What are the differences between a node, a cluster and a datacenter in a cassandra nosql database?
Asked Answered
N

4

47

I am trying to duplicate data in a cassandra nosql database for a school project using datastax ops center. From what I have read, there is three keywords: cluster, node, and datacenter, and from what I have understand, the data in a node can be duplicated in another node, that exists in another cluster. And all the nodes that contains the same (duplicated) data compose a datacenter. Is that right?

If it is not, what is the difference?

Nahuatlan answered 28/1, 2015 at 15:45 Comment(0)
B
90

The hierarchy of elements in Cassandra is:

  • Cluster
    • Data center(s)
      • Rack(s)
        • Server(s)
          • Node (more accurately, a vnode)

A Cluster is a collection of Data Centers.

A Data Center is a collection of Racks.

A Rack is a collection of Servers.

A Server contains 256 virtual nodes (or vnodes) by default.

A vnode is the data storage layer within a server.

Note: A server is the Cassandra software. A server is installed on a machine, where a machine is either a physical server, an EC2 instance, or similar.

Now to specifically address your questions.

An individual unit of data is called a partition. And yes, partitions are replicated across multiple nodes. Each copy of the partition is called a replica.

In a multi-data center cluster, the replication is per data center. For example, if you have a data center in San Francisco named dc-sf and another in New York named dc-ny then you can control the number of replicas per data center.

As an example, you could set dc-sf to have 3 replicas and dc-ny to have 2 replicas.

Those numbers are called the replication factor. You would specifically say dc-sf has a replication factor of 3, and dc-ny has a replication factor of 2. In simple terms, dc-sf would have 3 copies of the data spread across three vnodes, while dc-sf would have 2 copies of the data spread across two vnodes.

While each server has 256 vnodes by default, Cassandra is smart enough to pick vnodes that exist on different physical servers.

To summarize:

  • Data is replicated across multiple virtual nodes (each server contains 256 vnodes by default)
  • Each copy of the data is called a replica
  • The unit of data is called a partition
  • Replication is controlled per data center
Brynnbrynna answered 12/2, 2015 at 3:30 Comment(5)
According to link - One (Token) Ring to Rule Them All one cluster has one ring. So complete token ring may actually exist in a cluster instead of a data center.Strobe
@Strobe that link no longer works - do you have a cached copy somewhere or could you summarize what it said? I think it might be relevant to an issue i'm running into right now. Thank youNagari
Assume you have 6 servers w/ 1 node per server in DC1, DC2. The node tokens are 1 (node1), 2 (node2), 3 (node3) in DC1 and 1 (node4), 2 (node5) and 3 (node6) in DC2. A partition's token is created via a hash. The partition token is matched to a node token to find the primary replica. If a partition has a token of 1, then we know its primary replica in DC1 = node 1 and DC2 = node 4. Example from Apigee: community.apigee.com/articles/13096/…Brynnbrynna
For anyone who's stuck on these concepts, use nodetool ring to view the node tokens in your cluster. It'll make the concepts clear for you especially if you're confused by conflicting information on the internet.Brynnbrynna
Can a node or server be a member of multiple datacenters?Vicegerent
C
29

A node is a single machine that runs Cassandra. A collection of nodes holding similar data are grouped in what is known as a "ring" or cluster.

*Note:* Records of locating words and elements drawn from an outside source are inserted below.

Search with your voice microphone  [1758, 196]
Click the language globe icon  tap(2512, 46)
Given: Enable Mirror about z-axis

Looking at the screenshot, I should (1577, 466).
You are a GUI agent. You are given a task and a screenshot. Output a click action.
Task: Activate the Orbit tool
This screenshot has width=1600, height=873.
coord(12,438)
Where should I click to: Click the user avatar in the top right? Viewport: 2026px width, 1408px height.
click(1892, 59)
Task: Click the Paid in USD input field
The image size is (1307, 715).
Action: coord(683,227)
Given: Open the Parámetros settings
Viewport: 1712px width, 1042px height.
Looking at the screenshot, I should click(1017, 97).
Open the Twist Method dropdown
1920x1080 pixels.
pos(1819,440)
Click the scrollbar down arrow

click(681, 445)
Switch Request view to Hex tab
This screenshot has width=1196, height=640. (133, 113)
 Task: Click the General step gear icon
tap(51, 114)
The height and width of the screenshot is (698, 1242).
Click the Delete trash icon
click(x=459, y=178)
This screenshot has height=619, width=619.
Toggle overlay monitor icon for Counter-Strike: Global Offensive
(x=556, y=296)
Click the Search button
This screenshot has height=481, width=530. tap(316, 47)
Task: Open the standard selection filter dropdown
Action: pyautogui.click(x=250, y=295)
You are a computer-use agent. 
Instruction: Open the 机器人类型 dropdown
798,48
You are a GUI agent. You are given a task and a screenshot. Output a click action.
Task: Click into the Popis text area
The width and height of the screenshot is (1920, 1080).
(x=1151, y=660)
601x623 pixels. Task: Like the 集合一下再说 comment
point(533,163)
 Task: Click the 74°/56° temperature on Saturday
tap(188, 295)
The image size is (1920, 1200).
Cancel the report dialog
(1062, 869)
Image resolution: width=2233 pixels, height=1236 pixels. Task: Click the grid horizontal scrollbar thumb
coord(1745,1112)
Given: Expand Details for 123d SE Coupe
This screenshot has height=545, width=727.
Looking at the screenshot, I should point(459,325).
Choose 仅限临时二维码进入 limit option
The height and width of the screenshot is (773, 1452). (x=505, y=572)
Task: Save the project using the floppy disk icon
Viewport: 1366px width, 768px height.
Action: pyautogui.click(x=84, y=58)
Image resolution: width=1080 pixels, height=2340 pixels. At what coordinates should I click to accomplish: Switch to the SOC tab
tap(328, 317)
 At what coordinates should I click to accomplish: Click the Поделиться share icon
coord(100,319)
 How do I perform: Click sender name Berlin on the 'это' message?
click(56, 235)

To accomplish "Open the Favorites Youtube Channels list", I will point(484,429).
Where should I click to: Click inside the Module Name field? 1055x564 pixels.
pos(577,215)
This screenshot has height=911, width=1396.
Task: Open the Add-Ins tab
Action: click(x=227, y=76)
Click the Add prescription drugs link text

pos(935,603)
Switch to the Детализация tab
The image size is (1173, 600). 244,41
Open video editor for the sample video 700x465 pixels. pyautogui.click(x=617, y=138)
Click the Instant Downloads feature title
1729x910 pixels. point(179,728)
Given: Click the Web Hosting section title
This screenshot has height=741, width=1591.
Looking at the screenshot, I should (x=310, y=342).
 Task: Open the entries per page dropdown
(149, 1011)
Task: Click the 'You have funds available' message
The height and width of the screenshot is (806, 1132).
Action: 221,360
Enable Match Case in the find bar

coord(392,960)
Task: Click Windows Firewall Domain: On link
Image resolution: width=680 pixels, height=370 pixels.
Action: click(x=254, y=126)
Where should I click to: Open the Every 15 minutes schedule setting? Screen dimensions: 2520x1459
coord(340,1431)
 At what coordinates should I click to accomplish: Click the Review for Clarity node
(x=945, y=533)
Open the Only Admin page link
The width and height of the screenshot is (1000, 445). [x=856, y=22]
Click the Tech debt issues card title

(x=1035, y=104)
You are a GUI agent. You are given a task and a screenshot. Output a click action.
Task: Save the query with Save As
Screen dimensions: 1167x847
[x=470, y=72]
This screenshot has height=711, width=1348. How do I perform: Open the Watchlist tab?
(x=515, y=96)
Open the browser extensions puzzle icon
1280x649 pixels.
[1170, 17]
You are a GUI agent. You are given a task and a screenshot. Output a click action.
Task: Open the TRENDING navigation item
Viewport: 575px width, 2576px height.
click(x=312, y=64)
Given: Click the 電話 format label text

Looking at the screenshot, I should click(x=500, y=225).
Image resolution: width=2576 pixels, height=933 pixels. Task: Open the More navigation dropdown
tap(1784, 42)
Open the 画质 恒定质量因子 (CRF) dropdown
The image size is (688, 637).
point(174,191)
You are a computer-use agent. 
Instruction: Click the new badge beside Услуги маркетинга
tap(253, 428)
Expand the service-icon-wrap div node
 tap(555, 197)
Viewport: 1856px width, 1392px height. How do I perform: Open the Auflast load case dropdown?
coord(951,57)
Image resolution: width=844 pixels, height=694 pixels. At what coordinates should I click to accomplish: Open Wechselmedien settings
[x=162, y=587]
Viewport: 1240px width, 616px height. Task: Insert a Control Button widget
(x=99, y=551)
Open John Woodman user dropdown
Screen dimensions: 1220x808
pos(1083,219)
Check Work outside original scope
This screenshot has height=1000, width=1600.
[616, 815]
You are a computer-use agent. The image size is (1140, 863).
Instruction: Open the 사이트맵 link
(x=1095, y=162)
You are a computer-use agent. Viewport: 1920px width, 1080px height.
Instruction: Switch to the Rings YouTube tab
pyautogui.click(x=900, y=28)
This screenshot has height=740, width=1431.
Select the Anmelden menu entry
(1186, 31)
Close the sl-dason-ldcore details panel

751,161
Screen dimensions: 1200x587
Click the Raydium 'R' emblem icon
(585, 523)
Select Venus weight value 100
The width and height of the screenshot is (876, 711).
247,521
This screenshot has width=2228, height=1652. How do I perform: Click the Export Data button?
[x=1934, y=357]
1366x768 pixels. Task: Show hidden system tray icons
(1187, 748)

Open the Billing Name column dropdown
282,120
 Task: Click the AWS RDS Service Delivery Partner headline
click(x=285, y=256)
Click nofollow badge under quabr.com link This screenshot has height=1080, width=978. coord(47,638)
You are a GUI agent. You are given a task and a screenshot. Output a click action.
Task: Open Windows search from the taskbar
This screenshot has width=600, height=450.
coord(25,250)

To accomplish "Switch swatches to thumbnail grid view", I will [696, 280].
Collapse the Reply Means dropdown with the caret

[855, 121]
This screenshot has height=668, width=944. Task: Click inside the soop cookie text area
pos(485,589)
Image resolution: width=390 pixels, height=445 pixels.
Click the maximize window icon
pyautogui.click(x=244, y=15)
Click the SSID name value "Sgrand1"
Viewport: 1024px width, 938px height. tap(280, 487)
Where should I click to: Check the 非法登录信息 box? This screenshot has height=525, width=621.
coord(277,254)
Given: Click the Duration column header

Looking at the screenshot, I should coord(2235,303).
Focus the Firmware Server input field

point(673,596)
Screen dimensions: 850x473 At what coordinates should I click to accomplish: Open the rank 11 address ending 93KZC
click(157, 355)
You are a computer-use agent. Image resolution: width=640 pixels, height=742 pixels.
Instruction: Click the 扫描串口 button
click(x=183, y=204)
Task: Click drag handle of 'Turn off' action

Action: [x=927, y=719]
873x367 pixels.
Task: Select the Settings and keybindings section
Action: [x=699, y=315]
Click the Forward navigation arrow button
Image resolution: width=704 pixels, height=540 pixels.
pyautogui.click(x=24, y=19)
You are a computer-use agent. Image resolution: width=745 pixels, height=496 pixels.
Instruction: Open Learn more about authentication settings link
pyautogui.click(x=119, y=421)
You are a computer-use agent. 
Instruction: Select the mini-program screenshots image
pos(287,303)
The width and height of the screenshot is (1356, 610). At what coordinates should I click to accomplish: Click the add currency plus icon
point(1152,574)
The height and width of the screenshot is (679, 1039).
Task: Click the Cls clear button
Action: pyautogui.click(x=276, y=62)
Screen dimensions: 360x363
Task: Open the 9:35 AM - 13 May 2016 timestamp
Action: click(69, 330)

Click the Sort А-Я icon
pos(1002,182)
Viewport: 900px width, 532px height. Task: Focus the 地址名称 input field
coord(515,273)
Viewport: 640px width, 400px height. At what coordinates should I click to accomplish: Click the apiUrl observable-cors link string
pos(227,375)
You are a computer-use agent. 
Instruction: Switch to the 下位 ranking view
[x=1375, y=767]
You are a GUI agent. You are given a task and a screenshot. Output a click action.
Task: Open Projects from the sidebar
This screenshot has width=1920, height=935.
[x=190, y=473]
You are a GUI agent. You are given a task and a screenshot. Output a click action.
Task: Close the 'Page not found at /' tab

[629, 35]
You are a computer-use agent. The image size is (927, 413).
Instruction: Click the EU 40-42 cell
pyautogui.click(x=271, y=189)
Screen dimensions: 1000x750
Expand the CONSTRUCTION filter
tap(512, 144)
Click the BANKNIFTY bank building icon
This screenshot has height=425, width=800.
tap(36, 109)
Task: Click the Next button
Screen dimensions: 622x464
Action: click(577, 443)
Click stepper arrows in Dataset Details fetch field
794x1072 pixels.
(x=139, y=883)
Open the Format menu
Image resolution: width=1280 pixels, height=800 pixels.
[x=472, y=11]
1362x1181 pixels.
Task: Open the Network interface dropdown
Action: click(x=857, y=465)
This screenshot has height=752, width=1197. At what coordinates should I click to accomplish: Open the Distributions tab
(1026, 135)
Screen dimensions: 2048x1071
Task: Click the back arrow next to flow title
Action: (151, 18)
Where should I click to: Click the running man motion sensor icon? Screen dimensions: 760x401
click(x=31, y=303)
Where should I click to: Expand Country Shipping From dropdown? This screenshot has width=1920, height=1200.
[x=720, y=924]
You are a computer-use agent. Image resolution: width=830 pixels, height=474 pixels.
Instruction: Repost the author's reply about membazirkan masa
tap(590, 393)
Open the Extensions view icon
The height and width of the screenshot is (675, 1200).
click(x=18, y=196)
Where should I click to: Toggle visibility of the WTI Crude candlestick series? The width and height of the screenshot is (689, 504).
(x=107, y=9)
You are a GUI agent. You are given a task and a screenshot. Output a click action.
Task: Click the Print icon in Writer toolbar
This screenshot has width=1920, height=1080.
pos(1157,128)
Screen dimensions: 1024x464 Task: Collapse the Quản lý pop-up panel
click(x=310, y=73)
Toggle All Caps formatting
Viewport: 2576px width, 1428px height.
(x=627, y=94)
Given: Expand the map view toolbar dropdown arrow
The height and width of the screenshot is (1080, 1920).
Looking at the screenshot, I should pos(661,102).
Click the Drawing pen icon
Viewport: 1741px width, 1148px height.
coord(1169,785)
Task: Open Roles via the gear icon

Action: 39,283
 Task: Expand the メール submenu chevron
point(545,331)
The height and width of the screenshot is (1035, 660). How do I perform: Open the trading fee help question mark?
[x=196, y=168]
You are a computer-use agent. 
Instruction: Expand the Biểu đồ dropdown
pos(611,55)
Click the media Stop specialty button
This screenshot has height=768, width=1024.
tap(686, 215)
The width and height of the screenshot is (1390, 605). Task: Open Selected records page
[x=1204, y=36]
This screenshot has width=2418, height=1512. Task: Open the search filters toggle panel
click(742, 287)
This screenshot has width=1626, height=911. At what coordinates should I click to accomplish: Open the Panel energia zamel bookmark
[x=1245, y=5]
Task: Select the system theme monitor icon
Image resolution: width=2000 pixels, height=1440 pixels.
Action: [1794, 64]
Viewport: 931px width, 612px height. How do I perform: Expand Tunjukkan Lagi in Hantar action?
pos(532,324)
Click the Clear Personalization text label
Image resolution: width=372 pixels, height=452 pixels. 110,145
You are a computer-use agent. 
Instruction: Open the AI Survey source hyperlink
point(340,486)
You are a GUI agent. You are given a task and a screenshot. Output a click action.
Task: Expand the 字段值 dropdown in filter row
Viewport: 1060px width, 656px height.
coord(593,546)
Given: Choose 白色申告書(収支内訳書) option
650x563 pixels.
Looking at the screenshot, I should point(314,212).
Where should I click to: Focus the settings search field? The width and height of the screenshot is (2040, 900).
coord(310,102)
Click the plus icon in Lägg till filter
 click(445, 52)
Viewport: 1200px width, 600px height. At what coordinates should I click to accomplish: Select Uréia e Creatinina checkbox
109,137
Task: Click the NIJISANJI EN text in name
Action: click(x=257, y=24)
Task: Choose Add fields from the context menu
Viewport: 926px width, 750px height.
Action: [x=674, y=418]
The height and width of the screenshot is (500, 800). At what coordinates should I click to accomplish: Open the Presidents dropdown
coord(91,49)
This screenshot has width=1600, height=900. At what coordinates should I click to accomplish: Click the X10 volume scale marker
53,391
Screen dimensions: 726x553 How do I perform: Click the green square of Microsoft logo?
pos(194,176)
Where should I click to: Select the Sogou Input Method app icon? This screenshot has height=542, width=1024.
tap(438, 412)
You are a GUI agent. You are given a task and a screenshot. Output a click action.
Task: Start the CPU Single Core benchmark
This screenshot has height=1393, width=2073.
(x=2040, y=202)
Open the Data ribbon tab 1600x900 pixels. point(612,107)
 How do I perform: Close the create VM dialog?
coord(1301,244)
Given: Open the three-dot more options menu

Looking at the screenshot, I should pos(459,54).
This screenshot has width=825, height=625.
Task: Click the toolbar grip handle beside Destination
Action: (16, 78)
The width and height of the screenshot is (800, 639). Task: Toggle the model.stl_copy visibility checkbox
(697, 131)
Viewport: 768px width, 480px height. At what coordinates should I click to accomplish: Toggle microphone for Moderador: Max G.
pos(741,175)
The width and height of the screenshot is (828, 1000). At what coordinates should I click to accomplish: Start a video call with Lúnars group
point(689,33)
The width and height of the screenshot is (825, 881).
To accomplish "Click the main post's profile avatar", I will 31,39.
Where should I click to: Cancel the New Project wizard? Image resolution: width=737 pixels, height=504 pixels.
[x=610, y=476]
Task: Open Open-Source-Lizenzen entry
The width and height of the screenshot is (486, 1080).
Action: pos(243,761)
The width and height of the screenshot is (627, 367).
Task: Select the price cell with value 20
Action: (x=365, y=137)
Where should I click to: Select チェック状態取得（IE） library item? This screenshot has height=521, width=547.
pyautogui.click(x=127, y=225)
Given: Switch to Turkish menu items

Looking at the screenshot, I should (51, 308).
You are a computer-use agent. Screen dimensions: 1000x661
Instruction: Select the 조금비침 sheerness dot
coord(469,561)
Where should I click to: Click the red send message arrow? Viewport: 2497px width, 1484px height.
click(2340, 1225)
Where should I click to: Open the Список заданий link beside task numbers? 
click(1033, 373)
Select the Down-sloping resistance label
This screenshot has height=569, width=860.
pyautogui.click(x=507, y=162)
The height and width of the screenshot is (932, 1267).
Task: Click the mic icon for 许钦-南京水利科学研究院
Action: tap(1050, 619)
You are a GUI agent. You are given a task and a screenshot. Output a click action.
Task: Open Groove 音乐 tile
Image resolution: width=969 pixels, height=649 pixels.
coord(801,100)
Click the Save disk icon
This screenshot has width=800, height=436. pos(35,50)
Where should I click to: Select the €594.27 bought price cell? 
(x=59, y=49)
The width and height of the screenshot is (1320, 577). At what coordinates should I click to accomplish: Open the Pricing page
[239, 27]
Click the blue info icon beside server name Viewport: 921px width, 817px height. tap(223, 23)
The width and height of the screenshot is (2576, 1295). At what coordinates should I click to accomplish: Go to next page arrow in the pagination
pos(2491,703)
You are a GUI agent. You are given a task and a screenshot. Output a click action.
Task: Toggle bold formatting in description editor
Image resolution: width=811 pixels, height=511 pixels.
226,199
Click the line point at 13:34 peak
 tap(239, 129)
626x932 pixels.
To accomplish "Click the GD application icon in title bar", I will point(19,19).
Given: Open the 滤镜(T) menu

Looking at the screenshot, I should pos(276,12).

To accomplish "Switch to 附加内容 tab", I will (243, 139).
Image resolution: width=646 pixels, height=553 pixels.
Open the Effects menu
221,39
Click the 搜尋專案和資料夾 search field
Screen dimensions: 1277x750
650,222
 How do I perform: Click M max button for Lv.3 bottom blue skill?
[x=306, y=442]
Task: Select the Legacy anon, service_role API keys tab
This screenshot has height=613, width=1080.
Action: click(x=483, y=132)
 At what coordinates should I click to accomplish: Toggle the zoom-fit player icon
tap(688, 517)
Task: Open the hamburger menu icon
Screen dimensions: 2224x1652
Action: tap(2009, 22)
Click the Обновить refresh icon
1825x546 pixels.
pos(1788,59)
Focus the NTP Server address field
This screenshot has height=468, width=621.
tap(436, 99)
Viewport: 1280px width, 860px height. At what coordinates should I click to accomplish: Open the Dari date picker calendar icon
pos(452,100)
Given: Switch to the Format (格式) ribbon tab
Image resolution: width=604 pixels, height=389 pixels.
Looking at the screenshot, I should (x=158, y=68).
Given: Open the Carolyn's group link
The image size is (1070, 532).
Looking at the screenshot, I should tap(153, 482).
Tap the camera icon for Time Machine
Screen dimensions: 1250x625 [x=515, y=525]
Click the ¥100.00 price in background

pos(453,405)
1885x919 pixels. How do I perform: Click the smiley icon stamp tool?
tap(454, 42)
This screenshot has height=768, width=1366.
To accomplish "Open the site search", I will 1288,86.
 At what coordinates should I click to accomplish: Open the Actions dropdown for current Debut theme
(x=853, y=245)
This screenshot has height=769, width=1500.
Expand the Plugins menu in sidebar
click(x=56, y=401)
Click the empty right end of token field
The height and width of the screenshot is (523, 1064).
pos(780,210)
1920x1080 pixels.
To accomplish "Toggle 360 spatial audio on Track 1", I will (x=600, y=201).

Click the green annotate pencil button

Sometimes if you have a lot of data, or if you are serving data in different geographical areas, it makes sense to group the nodes of your cluster into different data centers. A good use case of this, is for an e-commerce website, which may have many frequent customers on the east coast and the west coast. That way your customers on the east coast connect to your east coast DC (for faster performance), but ultimately have access to the same dataset (both DCs are in the same cluster) as the west coast customers.

More information on this can be found here: About Apache Cassandra- How does Cassandra work?

And all the nodes that contains the same (duplicated) data compose a datacenter. Is that right?

Close, but not necessarily. The level of data duplication you have is determined by your replication factor, which is set on a per-keyspace basis. For instance, let's say that I have 3 nodes in my single DC, all storing 600GB of product data. My products keyspace definition might look like this:

CREATE KEYSPACE products
WITH replication = {'class': 'NetworkTopologyStrategy', 'MyDC': '3'};

This will ensure that my product data is replicated equally to all 3 nodes. The size of my total dataset is 600GB, duplicated on all 3 nodes.

But let's say that we're rolling-out a new, fairly large product line, and I estimate that we're going to have another 300GB of data coming, which may start pushing the max capacity of our hard drives. If we can't afford to upgrade all of our hard drives right now, I can alter the replication factor like this:

CREATE KEYSPACE products
WITH replication = {'class': 'NetworkTopologyStrategy', 'MyDC': '2'};

This will create 2 copies of all of our data, and store it in our current cluster of 3 nodes. The size of our dataset is now 900GB, but since there are only two copies of it (each node is essentially responsible for 2/3 of the data) our size on-disk is still 600GB. The drawback here, is that (assuming I read and write at a consistency level of ONE) I can only afford to suffer a loss of 1 node. Whereas with 3 nodes and a RF of 3 (again reading and writing at consistency ONE), I could lose 2 nodes and still serve requests.

Edit 20181128

When I make a network request am I making that against the server? or the node? Or I make a request against the server does it then route it and read from the node or something else?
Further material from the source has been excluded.